Was Sie tun sollten, wenn Sie ein Investor sind
- Risikokapitalfonds: Nehmen Sie jetzt den Dialog mit UC Riverside Innovation auf. Das Zeitfenster beträgt 3–4 Monate. Wenn Sie die Seed-Runde verpassen, zahlen Sie in 18 Monaten in der Serie A das 5- bis 10-fache.
- Großkonzerne (Solarenergie, Halbleiter): First Solar, SunPower, TSMC – Ihre F&E-Abteilung sollte bereits eine Roadmap für die Integration von Vibronik-Technologien haben. Gabors Technologie könnte Ihre aktuellen Siliziumprodukte in 5–7 Jahren obsolet machen. Lizenzieren Sie jetzt, solange die Gebühren niedrig sind.

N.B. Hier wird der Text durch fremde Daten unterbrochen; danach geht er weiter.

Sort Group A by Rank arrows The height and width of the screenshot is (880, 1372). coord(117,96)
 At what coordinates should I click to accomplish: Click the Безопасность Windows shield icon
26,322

- Private Anleger (öffentlicher Markt): Es gibt keine direkten Instrumente (UC Riverside ist nicht börsennotiert). Aber beobachten Sie Aktien von 2D-Materialherstellern – Wolframdisulfid und Molybdändisulfid. American Elements (privat), 2D Semiconductors (privat). Wenn sie eine Kapazitätserweiterung ankündigen, ist das ein Signal.
- Vermeiden: Investitionen in klassische Solar-Startups ohne Differenzierung. Wenn sie keinen Quantenansatz für das Exzitonenmanagement haben, werden sie gegen die QuVET-Technologie verlieren.
Zusammenfassung in einem Absatz: Was Nathaniel Gabor an der UC Riverside tut, ist nicht ‚nur ein weiteres Quantenlabor‘. Es ist der Aufbau eines neues Rechnerparadigmas, bei dem ein Informationsbit eine atomare Schwingung ist, nicht die Bewegung eines Elektrons. Und der Kunde für dieses Projekt sind nicht Umweltschützer oder Technologiegiganten. Es ist die US-Armee, die Quantensensoren und sichere Kommunikation ohne Kryotechnik benötigt. Die Tatsache, dass der MURI-Zuschuss in Höhe von 7,5 Millionen US-Dollar vor der Veröffentlichung vergeben wurde und dass Tania Paskova vom ARO bereits die Ergebnisse kommentiert, sagt alles: Die Wette wurde platziert, und zwar auf Schwingungen. Die Zivilisation wird die Früchte in einem Jahrzehnt sehen. Das Pentagon – in drei Jahren.